■ TEKS PILIHAN:
────────────────────

Di lapangan sudah ada kemajuan. Pelatihan diperluas, kerja sama luar negeri diperbanyak, sekolah staf dan pendidikan lanjutan sudah mulai diisi materi teknologi dan perang modern. Tetapi jaraknya masih terasa dalam tiga aspek: kesiapan instruktur, fasilitas yang sepadan dengan teknologi baru, serta kecepatan adaptasi regulasi struktural.

Karenanya dorongan presiden agar prajurit TNI menguasai teknologi tak sekadar imbauan moral, melainkan refleksi atas situasi terkini terhadap kebutuhan tempur, logistik, serta intelijen yang berubah cepat.

Kalau tidak diantisipasi, modernisasi alutsista hanya menjadi pajangan semata dan tidak meningkatkan daya gentar TNI maupun kesiapan tempur.

Kuncinya, kata Fahmi, melalui penguatan kualitas SDM lewat pendidikan dan pembaharuan kurikulum. TNI perlu mempercepat modernisasi pendidikan militer, termasuk integrasi materi pengetahuan sains, teknologi pertahanan, siber, kecerdasan buatan, pemeliharaan sistem modern, dan kerja sama pendidikan dengan perguruan tinggi atau industri. Senyampang itu, reformasi di level kultural organisasi dan kepemimpinan mesti didorong.

“Profesionalisme butuh kultur yang adaptif, terbuka pada inovasi, berani mengevaluasi pola lama, dan menghargai kompetensi. Kepemimpinan yang ditampilkan lewat teladan, bukan sekadar instruksi, sangat menentukan arah transformasi ini,” ucap Fahmi.

────────────────────

■ PERINTAH A: Tuliskan ulang kata demi kata bagian teks pilihan dari "Di lapangan sudah" sampai "maupun kesiapan tempur.".
Daftar di bawah ini tidak ada hubungannya dengan teks pilihan.

■ DAFTAR TERSEDIA:

────────────────────

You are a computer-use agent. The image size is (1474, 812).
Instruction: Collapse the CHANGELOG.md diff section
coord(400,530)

────────────────────

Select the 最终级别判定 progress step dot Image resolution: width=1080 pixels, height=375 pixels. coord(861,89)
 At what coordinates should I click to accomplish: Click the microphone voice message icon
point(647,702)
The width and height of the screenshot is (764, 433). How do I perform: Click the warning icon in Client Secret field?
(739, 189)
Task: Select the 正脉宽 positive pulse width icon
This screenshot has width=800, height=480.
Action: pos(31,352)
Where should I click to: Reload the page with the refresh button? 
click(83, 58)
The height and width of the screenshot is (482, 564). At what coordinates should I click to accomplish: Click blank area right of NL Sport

────────────────────

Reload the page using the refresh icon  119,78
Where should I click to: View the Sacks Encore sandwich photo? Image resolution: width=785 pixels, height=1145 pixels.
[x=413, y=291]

────────────────────

■ PERINTAH B: Dalam daftar, ganti "icon" dengan "symbol" pada bagian dari baris yang memuat "Select the 最终级别判定" sampai baris yang memuat "click(83, 58)", tanpa mengubah hal lain. Tuliskan hanya baris-baris tersebut.

■ HASIL A:
Di lapangan sudah ada kemajuan. Pelatihan diperluas, kerja sama luar negeri diperbanyak, sekolah staf dan pendidikan lanjutan sudah mulai diisi materi teknologi dan perang modern. Tetapi jaraknya masih terasa dalam tiga aspek: kesiapan instruktur, fasilitas yang sepadan dengan teknologi baru, serta kecepatan adaptasi regulasi struktural.

Karenanya dorongan presiden agar prajurit TNI menguasai teknologi tak sekadar imbauan moral, melainkan refleksi atas situasi terkini terhadap kebutuhan tempur, logistik, serta intelijen yang berubah cepat.

Kalau tidak diantisipasi, modernisasi alutsista hanya menjadi pajangan semata dan tidak meningkatkan daya gentar TNI maupun kesiapan tempur.

■ HASIL B:
Select the 最终级别判定 progress step dot Image resolution: width=1080 pixels, height=375 pixels. coord(861,89)
 At what coordinates should I click to accomplish: Click the microphone voice message symbol
point(647,702)
The width and height of the screenshot is (764, 433). How do I perform: Click the warning symbol in Client Secret field?
(739, 189)
Task: Select the 正脉宽 positive pulse width symbol
This screenshot has width=800, height=480.
Action: pos(31,352)
Where should I click to: Reload the page with the refresh button? 
click(83, 58)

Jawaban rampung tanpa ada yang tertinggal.